Sharing QuickBooks Data with Your Accountant

January 22, 2014

The month of January marks the time of year many businesses process the year-end closing of the books and send annual financial data to their CPA for use in preparing the income tax returns.  QuickBooks software can generate the basic financial statements – Balance Sheet, Income Statement (aka Profit & Loss) and Statement of Cash Flows—that serve as the basis of these returns.  Often times however the CPA needs access to the underlying transaction information due to federal or state tax reporting requirements.  At that point they may request you to provide a QuickBooks data file.

There are three basic options for creating a QuickBooks data file that the CPA can use – Backup Copy, Portable Company File or Accountant’s Copy.  The choice of option will depend upon the level of service being provided by the accountant and the method of transferring the file.

Backup Copy

This method creates a copy of the QuickBooks data that is essentially as large as the working company data file and is not the preferred method when sending the file electronically to your accountant.  Use this method when making a copy for archival purposes, as it will maintain all supporting files (such as loan manager or payroll subscription files) which can be restored to the original state in case of a computer crash or some other data emergency.

Because a full backup copy tends to be overkill, the two options below are the preferred methods of data sharing with accountants:

Portable Company File

This method creates a highly compressed version of the QuickBooks data file that can be sent electronically through email and more quickly restored.  It does not contain database indexing or other supporting files that aren’t required for basic activities such as printing reports or reviewing transaction details.

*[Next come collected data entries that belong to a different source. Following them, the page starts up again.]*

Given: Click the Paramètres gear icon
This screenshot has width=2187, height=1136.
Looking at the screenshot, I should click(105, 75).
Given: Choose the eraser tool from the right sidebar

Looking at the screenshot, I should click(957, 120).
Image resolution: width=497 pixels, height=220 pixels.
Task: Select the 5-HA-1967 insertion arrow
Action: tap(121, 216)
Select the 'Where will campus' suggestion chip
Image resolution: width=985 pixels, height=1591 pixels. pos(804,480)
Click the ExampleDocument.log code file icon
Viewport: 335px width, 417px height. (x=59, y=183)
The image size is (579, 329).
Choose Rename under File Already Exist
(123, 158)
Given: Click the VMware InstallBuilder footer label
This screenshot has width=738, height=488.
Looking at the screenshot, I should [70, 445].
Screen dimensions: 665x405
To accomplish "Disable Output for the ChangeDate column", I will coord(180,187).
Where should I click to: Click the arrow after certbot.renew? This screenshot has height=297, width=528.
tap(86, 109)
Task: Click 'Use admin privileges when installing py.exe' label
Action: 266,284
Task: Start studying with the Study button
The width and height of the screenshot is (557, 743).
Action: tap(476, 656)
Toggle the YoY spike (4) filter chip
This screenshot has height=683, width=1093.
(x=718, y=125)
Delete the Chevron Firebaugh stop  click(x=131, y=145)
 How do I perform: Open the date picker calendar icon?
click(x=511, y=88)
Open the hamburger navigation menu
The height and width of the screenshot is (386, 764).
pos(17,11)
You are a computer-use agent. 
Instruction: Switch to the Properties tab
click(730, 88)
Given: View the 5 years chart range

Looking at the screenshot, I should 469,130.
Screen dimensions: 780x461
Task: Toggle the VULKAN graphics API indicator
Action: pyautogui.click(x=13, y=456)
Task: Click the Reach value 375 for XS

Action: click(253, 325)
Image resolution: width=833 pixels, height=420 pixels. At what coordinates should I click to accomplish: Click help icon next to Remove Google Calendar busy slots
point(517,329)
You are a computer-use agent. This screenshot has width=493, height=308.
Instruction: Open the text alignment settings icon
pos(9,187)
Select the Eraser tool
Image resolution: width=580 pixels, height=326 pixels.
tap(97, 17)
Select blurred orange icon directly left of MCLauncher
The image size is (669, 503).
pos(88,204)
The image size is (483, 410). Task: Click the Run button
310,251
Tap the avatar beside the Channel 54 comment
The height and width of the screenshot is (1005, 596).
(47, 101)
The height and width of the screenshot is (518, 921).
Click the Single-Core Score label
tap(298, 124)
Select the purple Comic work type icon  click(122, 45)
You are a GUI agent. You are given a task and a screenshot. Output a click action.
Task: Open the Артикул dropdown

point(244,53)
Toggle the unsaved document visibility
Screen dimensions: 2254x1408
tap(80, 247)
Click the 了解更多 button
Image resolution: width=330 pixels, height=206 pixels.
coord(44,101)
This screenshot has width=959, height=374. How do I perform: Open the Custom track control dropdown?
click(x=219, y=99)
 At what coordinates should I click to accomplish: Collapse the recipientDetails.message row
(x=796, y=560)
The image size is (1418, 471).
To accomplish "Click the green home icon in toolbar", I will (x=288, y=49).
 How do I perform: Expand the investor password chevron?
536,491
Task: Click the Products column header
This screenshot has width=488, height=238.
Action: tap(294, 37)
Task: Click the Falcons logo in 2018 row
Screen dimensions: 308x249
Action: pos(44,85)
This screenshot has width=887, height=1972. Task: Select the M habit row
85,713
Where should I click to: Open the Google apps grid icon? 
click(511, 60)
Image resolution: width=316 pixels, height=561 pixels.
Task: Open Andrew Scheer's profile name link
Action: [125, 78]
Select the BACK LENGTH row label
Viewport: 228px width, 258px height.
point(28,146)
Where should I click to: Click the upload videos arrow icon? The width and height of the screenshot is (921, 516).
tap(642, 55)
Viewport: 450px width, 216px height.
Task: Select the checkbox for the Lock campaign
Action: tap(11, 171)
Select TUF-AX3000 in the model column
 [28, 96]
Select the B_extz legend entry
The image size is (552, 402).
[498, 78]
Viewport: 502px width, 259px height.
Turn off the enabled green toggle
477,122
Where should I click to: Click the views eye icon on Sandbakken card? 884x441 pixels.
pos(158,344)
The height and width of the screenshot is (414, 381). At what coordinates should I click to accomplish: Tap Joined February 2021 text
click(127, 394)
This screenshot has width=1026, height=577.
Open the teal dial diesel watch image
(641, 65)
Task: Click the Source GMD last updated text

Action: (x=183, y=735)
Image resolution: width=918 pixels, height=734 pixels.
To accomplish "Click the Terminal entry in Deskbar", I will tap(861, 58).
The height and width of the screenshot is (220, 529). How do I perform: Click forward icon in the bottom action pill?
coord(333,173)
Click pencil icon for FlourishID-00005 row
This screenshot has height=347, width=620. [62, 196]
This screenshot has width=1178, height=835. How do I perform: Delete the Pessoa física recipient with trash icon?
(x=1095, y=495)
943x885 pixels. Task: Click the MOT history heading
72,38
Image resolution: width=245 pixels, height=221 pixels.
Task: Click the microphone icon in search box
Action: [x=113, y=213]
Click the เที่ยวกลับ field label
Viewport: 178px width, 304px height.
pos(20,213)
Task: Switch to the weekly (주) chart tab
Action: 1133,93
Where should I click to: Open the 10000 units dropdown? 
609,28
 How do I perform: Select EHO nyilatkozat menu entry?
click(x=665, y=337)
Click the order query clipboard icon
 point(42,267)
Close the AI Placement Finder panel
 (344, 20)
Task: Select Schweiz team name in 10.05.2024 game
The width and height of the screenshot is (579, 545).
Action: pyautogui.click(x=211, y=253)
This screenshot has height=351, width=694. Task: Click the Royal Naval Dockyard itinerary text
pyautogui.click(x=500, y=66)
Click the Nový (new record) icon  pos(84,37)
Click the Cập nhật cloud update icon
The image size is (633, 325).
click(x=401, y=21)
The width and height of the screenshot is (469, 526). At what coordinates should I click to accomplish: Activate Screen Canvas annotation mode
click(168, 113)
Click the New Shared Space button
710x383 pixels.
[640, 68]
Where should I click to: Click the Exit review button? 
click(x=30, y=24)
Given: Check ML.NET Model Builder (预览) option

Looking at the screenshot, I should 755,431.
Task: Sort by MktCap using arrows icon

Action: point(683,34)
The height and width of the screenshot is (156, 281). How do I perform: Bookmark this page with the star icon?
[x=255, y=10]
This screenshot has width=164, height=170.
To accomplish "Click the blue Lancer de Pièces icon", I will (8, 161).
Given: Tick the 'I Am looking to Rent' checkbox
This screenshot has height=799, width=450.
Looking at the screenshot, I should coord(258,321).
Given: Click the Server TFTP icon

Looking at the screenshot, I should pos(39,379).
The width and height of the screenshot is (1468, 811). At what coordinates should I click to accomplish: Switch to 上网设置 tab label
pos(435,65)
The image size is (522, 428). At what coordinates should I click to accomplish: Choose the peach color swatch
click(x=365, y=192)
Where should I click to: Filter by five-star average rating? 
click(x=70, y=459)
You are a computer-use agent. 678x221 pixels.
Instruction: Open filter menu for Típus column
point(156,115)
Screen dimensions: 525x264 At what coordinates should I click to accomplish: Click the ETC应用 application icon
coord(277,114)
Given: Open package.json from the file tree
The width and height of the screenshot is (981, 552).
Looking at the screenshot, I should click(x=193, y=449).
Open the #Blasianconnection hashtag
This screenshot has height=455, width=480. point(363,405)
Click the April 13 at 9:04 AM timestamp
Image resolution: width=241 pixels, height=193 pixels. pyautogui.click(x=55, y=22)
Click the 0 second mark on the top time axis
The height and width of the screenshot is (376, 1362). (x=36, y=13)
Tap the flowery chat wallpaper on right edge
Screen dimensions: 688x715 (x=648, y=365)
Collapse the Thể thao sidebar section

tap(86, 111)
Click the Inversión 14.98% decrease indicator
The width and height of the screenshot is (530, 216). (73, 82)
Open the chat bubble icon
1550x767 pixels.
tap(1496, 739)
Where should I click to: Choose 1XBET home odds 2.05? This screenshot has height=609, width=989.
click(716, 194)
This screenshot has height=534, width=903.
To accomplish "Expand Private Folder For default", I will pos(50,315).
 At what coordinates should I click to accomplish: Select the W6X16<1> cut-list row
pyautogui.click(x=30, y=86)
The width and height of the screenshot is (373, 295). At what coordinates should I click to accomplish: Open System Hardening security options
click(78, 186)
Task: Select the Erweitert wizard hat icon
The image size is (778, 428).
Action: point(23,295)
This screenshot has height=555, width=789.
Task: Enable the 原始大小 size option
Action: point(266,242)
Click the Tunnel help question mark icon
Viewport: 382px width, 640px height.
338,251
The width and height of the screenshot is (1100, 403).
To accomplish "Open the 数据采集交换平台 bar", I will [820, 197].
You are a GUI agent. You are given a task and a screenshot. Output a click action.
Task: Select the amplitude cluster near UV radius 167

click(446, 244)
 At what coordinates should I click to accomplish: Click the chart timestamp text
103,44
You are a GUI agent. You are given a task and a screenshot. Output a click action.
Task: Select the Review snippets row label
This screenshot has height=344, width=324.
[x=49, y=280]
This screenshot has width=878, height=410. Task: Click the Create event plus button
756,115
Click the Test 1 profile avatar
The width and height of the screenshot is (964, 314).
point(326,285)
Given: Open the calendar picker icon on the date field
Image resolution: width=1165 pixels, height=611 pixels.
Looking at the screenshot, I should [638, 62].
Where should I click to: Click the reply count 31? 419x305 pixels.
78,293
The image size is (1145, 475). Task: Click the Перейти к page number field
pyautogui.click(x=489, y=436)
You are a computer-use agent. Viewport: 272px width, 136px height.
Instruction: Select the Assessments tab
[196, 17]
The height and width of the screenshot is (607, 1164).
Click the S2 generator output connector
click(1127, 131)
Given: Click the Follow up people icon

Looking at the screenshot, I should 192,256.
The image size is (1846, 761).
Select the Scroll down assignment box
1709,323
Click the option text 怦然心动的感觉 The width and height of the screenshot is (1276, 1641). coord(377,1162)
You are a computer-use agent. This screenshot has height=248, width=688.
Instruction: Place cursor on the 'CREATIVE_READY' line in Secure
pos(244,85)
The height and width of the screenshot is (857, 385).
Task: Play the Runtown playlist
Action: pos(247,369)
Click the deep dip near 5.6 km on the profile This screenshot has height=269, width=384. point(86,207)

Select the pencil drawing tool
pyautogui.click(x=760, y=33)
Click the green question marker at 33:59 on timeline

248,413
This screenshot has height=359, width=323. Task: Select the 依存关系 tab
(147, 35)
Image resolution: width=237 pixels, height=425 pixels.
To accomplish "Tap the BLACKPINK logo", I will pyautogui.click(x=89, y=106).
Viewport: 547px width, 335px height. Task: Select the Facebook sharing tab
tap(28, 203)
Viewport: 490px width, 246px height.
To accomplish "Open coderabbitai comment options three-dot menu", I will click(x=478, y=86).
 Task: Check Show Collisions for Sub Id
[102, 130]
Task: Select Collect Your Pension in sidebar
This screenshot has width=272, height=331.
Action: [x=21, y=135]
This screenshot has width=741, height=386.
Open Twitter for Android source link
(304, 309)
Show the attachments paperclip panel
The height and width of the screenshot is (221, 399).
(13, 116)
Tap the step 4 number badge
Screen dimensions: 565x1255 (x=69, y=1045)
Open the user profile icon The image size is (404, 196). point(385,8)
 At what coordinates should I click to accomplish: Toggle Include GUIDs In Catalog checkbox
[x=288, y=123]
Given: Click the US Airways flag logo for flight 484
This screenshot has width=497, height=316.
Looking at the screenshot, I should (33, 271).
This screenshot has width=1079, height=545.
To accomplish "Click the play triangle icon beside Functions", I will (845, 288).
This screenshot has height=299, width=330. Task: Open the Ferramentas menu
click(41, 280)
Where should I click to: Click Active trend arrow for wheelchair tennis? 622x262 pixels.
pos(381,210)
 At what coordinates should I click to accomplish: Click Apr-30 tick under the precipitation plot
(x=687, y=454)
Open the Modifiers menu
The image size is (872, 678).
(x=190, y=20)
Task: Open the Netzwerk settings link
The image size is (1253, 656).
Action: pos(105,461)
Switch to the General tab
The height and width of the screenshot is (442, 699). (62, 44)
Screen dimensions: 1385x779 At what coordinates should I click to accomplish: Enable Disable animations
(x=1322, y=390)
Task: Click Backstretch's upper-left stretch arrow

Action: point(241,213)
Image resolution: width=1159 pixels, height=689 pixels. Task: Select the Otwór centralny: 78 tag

The portable company file is the best method when there is no need to receive information back from the accountant.  Bookkeeping activities can continue uninterrupted and without restrictions.  However, as noted above, if there are any changes by the CPA they must be manually entered into QuickBooks in order to avoid any loss of interim data.

Accountant’s Copy

This method was created to solve the loss of data problem that occurs when there is a need for the CPA’s corrections and adjustments, without the need to stop bookkeeping activity altogether.  QuickBooks creates a compact version of the company file that can be sent to the CPA to use, from which any changes can be exported and merged into the original data file.  The original company data file has a few activity restrictions, but most regular bookkeeping transactions can continue without interruption.  Once all changes are completed by the CPA, an “accountant’s changes” file is created sent back to be imported into QuickBooks.  After the changes are imported, the original data file is once again fully functional without restriction.

How is it done?

You can create any of the above described backups in QuickBooks by selecting  File > Create Copy;  then click on the radio button for either Backup Copy, Portable company file or Accountant’s Copy.  From this point click on the Next button and QuickBooks will open its backup wizard that will walk you through the procedure for each type of backup.  Here’s what the first window will look like:

Once the backup file has been created it can be sent electronically to the CPA.  Although email is certainly an option, in most cases it’s not a secure option.  Consider transferring data files through a secure file transfer service or web portal instead.   Also, be sure to communicate with your CPA first (verbally if possible), so they will know what type of file you will be transmitting to them as well as any login and password information associated with your data file.

Using the recommended backup and file transfer methods above will help you provide the data your CPA needs in a secure and efficient manner.